Marx-Engels |  Lenin  | Stalin |  Home Page

Letters of Marx and Engels, 1849

Marx To Ferdinand Freiligrath
In Cologne


Source: MECW Volume 38, p. 204;
Written: 31 July 1849;
First published: in part in Die Neue Zeit, Ergänzungshefte No. 12, 1911-12 and in full in: Marx and Engels, Works, Russian Edition, 1934.


Paris, 31 July 1849

Dear Freiligrath,

I must confess that I am much astonished by Lassalle’s behaviour. I had approached him personally and, since I myself had at one time made the countess [Sophie von Hatzfeldt] a loan and was, besides, aware of Lassalle’s liking for me, it would never have occurred to me that he would compromise me in this way. On the contrary, I had impressed upon him the need for the utmost discretion. The direst straits are better than public begging. I have written to him on the subject. [266]

I find the business unspeakably annoying.

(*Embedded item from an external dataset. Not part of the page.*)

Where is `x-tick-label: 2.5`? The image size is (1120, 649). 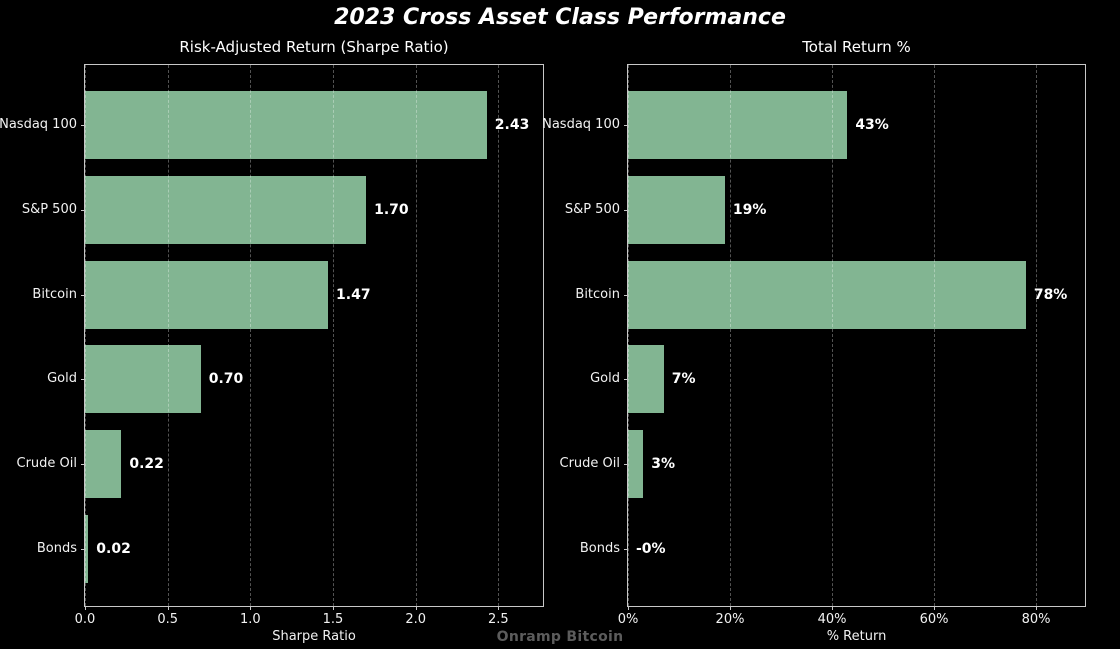 x-tick-label: 2.5 is located at coordinates (498, 620).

Let us talk politics, since it will distract us from this private unpleasantness. In Switzerland things are becoming ever more complicated and now, as regards Italy, there is Savoy into the bargain. It would seem that, if needs be, Austria proposes to recoup her loss of Hungary at Italy’s expense. The incorporation of Savoy by Austria would, however, be the undoing of the present French government if tolerated by the latter. The majority in the French Chamber is clearly falling apart. The Right is splitting up into Philippists pure and simple, Legitimists who vote with the Philippists, and Legitimists pure and simple, who have recently been voting with the Left.[267] What Thiers and company are planning is to make Louis Napoleon Consul for ten years, until the coming-of-age of the Count of Paris [Louis Philipp Albert] who will then replace him. If, as is almost certain, the assemblée reimposes the taxes on drink,[268] it will arouse the antagonism of all the wine-growers. With each reactionary measure it alienates yet another section of the population.

But most important of all just now is England. We must have no illusions about the so-called Peace Party[269], of which Cobden is the acknowledged leader. Nor should we have any illusions about the ‘unselfish enthusiasm’ of the English for Hungary, which has resulted in the organisation of meetings throughout the country.

The Peace Party is simply a cloak for the Free Trade Party. The same content, the same object, the same leaders. just as, at home, the Free Traders attacked the aristocracy in its material basis with the repeal of the Corn and Navigation Laws, [270] so now in their foreign policy, they are attacking it in its European connections and ramifications — by seeking to break the Holy Alliance [271]. The English Free Traders are radical bourgeois who wish to break radically with the aristocracy in order to rule without let or hindrance. What they overlook is the fact that they are thus, willy-nilly, bringing the people onto the stage and into power. Exploitation of the peoples, not by means of medieval warfare but solely by means of trade warfare — that’s your Peace Party. Cobden’s behaviour in the Hungarian affair had an immediately practical nexus. Russia is now seeking to negotiate a loan. Cobden, the representative of the industrial bourgeoisie, forbids this deal of the financial bourgeoisie’s, and in England the Bank is ruled by industry, whereas in France industry is ruled by the Bank.

Cobden’s attack on Russia has been more formidable than any of either Dembinski or Görgey. [Reference to Cobden’s speech at a meeting held on 23 July 1849 in support of Hungary, see The Times 24 July 1849 and The Northern Star, 28 July 1849] He revealed how pitiable was the condition of her finances. She is, he says, the most wretched nation. Each year the Siberian mines bring the State no more than £700,000: the duty on spirits brings it 10 times as much. True, the gold and silver reserve in the vaults of the Bank of Petersburg amounts to £14,000,000, but it serves as a metallic reserve for a paper circulation of £80,000,000. Hence, if the Tsar [Nicholas I] dips into the vaults of the Bank, he will depreciate the paper money, and thus bring about a revolution in Russia herself. Consequently, the proud English bourgeois exclaims, the absolutist colossus cannot stir unless we make him a loan, and this we shall not do. Once again we are waging, by purely bourgeois means, the bourgeoisie’s war against feudal absolutism. The golden calf is mightier than all the calves on the thrones in the world. Of course the English Free Trades also have a direct interest where Hungary is concerned. Instead of Austrian trade barriers, as hitherto, a trade agreement and some Sort of Free Trade with Hungary. The money, which they are now without doubt secretly remitting to the Hungarians, they will assuredly get back ‘with profit and interest’ in return by way of trade.

The English bourgeoisie’s attitude to continental despotism is a reversal of the campaign they conducted against the French from 1793 to 1815. The importance of this development cannot be overrated.

Kindest regards to you and your wife d from me and my wife.